§ **Task list**
[1] Return the passage of the camera forum thread from "In other words, this" to "to contrast af.", copied word for word.
[2] Decide whether each statement agrees with the camera forum thread, answering yes or no and quoting the words that settle it: (a) Contrast detection is described as slow. (b) Canon DSLRs are said to lack a phase detect AF sensor at present. (c) The article cited in the thread mentions on-chip phase detect pixels for live view and AF tracking.
##### Reading passage
In this case the example camera might be only a combination of features being tested, some of which may may not appear in any one(or more) future camera(s), if the testing provides satisfactory results.

Those results might indicate needed "tweaking" before the a feature is incorporated into any camera that is to be actually marketed.

In other words, this "test" camera may not be intended, in current form, to be the actual 7DII, or 70D, 
...or anything else BUT a "test" platform.


----------



## kimvette (Mar 29, 2013)

Marsu42 said:


> * AF tracking in live view? Come on, that has to be a joke - unless this a completely other design the af pixels on the sensor only tell the camera which way to contrast af.



FTFA: "On chip phase detect pixels for liveview and AF tracking"

Of course it is a complete redesign; this is phase-detection AF (how the lens diverges the light, and fast because the camera "knows" which way to focus depending on how the light waves have diverged) rather than contrast detection (which is slow because complex algorithms have to figure out when the image is sharpest and the camera can't know which way the light has diverged). In order to integrate phase detection, unless they're being really clever with the use of photosites' data and taking the color shift of the bayer filter into account, the sensor will have specialized "pixels" to dedicate to focus. It would be similar to the normal phase detect AF sensor already in every Canon DSLR, except miniaturized and integrated into the image sensor. Based on TFA, we can assume that they are integrating miniaturized phase-detect pixels directly into the sensor.
##########
##### Supplied information
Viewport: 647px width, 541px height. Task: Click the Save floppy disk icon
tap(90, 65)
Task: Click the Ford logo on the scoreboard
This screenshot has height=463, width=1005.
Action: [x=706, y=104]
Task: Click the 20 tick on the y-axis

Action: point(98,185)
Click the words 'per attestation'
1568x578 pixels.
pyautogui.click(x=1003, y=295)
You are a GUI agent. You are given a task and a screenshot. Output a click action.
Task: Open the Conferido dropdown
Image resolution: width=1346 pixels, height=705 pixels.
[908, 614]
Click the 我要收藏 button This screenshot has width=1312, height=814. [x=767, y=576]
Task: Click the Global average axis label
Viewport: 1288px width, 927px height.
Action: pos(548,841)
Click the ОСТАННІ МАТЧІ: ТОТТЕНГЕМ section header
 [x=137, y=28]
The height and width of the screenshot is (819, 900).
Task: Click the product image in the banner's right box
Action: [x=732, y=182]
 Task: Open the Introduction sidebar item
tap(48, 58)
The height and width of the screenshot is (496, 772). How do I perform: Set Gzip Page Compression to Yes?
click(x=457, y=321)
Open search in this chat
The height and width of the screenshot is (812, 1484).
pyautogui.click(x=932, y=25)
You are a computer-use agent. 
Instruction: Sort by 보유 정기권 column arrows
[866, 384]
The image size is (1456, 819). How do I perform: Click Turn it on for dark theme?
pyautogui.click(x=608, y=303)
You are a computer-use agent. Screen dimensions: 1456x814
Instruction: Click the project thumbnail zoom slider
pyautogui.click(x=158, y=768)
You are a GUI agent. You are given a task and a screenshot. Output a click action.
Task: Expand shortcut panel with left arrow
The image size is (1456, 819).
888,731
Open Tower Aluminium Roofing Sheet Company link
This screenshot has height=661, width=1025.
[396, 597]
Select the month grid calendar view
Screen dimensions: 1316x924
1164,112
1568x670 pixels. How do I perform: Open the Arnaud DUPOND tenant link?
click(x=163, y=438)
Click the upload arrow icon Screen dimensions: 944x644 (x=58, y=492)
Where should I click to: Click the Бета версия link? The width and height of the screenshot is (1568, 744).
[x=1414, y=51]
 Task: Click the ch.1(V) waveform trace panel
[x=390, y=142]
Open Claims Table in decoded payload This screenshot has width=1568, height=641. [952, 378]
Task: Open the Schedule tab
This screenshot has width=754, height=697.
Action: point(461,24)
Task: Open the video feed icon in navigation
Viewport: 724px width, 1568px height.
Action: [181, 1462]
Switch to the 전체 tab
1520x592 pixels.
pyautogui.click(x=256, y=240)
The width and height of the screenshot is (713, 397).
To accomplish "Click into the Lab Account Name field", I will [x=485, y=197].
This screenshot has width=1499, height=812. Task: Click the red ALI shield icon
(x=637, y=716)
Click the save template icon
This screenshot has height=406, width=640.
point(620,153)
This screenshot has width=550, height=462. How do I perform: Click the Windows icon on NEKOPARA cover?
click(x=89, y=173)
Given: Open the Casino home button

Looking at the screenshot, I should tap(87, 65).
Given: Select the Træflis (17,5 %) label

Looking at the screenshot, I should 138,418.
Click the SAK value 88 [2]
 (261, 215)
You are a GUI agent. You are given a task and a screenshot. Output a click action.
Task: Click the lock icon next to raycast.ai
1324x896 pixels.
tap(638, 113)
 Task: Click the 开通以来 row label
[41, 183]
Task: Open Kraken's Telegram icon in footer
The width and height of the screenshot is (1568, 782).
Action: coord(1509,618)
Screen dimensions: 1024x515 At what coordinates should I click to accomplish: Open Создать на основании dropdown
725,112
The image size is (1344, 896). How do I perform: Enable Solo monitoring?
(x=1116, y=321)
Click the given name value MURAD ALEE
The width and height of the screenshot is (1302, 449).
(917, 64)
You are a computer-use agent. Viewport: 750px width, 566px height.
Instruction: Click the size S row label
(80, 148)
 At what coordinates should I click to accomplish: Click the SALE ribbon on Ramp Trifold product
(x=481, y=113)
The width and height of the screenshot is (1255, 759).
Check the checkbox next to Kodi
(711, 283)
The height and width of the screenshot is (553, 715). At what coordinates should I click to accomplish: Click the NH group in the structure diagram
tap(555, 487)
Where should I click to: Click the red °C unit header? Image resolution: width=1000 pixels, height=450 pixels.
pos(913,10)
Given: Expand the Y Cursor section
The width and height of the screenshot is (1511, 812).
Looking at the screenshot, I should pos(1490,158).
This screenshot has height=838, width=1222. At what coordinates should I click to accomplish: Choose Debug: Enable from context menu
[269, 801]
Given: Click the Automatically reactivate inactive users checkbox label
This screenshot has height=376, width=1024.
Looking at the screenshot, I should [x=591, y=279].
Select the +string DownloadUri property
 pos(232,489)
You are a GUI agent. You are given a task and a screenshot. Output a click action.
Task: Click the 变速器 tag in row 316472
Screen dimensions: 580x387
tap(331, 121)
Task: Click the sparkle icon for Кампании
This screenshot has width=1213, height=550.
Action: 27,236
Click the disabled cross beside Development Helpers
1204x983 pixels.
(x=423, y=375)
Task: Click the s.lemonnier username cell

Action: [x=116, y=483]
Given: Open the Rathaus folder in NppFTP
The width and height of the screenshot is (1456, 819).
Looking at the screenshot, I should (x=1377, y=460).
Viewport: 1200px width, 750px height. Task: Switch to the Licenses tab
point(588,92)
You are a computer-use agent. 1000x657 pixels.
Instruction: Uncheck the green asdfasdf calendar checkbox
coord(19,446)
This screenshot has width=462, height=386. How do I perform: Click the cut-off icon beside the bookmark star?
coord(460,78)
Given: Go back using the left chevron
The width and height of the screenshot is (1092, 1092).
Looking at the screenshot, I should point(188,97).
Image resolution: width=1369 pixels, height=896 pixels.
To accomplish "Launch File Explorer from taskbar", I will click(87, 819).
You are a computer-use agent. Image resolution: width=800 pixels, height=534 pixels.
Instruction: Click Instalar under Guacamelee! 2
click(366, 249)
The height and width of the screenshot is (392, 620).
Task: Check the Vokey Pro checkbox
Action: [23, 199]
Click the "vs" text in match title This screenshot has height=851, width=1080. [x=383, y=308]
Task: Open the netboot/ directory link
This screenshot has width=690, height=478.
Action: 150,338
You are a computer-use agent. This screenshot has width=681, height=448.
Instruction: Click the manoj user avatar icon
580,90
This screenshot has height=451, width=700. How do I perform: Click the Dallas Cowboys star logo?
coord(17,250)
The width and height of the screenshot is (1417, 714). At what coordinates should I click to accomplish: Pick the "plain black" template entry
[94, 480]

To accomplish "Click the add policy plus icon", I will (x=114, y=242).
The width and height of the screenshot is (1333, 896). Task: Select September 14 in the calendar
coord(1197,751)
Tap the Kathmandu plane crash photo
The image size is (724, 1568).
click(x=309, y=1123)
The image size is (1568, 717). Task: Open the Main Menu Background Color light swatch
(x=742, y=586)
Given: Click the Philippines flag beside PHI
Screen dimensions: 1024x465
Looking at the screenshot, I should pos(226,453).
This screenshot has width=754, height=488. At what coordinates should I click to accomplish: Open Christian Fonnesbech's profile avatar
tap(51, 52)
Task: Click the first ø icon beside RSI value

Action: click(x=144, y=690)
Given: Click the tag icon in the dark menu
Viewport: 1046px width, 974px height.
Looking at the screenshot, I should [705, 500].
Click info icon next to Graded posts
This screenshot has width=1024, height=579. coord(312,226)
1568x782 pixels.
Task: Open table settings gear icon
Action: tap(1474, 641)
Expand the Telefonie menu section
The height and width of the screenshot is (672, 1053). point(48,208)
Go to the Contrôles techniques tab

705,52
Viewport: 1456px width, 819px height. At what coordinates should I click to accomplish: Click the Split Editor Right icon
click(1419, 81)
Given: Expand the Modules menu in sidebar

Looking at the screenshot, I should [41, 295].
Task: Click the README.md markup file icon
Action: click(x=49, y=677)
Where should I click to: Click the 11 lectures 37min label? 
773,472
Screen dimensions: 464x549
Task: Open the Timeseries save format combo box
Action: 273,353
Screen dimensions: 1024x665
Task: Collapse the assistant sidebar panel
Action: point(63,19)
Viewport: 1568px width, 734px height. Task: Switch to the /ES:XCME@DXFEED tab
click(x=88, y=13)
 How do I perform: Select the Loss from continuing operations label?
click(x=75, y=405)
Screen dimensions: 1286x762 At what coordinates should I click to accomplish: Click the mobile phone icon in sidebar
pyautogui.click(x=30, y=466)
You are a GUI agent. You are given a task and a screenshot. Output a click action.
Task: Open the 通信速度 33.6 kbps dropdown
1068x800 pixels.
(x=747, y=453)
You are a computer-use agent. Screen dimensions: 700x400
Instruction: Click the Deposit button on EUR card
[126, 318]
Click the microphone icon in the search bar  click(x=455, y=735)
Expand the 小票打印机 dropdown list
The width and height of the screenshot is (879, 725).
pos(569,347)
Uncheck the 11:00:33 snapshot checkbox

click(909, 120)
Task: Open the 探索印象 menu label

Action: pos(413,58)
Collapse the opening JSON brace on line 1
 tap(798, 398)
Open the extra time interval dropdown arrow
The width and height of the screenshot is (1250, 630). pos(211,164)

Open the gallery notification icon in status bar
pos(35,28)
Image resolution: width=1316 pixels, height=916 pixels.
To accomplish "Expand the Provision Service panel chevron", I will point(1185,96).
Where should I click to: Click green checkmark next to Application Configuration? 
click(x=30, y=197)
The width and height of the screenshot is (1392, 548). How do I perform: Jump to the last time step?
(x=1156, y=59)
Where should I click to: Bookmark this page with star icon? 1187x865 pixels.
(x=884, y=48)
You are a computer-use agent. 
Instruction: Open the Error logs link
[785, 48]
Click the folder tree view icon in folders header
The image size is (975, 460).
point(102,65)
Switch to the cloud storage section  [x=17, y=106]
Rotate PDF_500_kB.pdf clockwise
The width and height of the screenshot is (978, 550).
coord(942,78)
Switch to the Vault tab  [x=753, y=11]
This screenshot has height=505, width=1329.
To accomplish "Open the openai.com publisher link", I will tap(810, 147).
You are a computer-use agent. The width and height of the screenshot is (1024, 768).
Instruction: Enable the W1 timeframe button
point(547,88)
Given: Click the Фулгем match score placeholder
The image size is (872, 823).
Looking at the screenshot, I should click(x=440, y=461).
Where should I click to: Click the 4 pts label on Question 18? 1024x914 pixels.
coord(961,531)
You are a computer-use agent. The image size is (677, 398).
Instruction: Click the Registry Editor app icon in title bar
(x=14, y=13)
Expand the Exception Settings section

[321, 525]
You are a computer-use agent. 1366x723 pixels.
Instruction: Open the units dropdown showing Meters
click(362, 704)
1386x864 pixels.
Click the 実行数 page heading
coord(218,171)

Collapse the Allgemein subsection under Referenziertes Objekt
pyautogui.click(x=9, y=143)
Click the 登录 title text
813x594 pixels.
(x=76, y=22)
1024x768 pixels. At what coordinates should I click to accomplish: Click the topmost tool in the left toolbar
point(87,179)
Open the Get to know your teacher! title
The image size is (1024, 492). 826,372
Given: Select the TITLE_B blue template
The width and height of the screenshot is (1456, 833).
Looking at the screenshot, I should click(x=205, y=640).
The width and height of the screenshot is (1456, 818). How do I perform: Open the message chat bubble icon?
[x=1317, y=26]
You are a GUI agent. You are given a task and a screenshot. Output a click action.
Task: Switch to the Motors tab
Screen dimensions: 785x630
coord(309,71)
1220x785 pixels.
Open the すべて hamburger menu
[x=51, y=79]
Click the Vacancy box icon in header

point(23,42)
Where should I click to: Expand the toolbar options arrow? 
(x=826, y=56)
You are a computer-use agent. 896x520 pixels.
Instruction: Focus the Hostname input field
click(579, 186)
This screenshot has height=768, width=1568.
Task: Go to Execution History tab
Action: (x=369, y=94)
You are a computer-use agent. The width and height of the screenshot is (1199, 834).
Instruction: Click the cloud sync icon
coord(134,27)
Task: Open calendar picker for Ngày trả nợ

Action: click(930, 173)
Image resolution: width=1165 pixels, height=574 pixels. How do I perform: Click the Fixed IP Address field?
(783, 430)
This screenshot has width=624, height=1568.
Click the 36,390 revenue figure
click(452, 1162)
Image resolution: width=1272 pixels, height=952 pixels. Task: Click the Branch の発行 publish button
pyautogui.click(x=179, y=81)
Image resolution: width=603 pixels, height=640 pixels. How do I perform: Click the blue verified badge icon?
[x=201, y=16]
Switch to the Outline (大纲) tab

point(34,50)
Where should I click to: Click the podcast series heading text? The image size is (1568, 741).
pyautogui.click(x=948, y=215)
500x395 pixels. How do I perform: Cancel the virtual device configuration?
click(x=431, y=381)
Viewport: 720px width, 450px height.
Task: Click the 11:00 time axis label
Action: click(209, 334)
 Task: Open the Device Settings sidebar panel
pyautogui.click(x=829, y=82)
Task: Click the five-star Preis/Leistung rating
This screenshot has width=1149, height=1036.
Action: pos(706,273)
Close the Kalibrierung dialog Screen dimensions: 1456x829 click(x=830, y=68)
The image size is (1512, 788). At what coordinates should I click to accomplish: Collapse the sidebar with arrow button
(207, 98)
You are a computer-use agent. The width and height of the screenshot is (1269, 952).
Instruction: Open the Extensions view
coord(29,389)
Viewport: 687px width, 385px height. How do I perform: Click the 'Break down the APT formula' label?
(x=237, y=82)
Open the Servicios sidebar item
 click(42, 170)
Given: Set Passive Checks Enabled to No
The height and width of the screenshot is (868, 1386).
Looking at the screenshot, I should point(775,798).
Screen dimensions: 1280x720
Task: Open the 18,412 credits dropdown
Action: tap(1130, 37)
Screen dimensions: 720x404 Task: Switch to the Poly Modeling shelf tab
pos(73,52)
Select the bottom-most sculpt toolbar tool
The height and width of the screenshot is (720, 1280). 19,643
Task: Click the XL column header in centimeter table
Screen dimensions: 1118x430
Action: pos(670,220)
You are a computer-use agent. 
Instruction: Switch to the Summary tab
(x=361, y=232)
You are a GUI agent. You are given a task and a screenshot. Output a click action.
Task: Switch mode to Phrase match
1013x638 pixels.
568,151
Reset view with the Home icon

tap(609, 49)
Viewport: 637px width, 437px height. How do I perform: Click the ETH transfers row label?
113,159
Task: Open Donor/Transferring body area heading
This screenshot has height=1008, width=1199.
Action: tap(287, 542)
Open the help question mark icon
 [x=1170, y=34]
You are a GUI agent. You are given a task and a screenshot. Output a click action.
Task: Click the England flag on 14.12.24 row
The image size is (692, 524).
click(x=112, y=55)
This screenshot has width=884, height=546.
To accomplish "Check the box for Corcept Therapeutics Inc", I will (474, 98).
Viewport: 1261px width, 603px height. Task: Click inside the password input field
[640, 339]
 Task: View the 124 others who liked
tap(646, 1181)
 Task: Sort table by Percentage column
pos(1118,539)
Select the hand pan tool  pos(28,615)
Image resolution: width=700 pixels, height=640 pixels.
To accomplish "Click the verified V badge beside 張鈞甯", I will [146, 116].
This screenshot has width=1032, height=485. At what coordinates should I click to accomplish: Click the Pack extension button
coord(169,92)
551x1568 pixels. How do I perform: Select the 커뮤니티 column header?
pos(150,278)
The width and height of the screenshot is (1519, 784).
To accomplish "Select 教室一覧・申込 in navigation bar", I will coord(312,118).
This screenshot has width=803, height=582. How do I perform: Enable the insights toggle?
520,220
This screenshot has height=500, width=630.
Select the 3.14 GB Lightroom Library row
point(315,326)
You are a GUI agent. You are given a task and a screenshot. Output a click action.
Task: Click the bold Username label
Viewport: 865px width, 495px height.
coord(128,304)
##########
§ **Outputs for the tasks**
[1]
In other words, this "test" camera may not be intended, in current form, to be the actual 7DII, or 70D, 
...or anything else BUT a "test" platform.


----------



## kimvette (Mar 29, 2013)

Marsu42 said:


> * AF tracking in live view? Come on, that has to be a joke - unless this a completely other design the af pixels on the sensor only tell the camera which way to contrast af.

[2]
(a) Yes: "contrast detection (which is slow because complex algorithms have to figure out when the image is sharpest and the camera can't know which way the light has diverged)"
(b) No: "the normal phase detect AF sensor already in every Canon DSLR"
(c) Yes: "On chip phase detect pixels for liveview and AF tracking"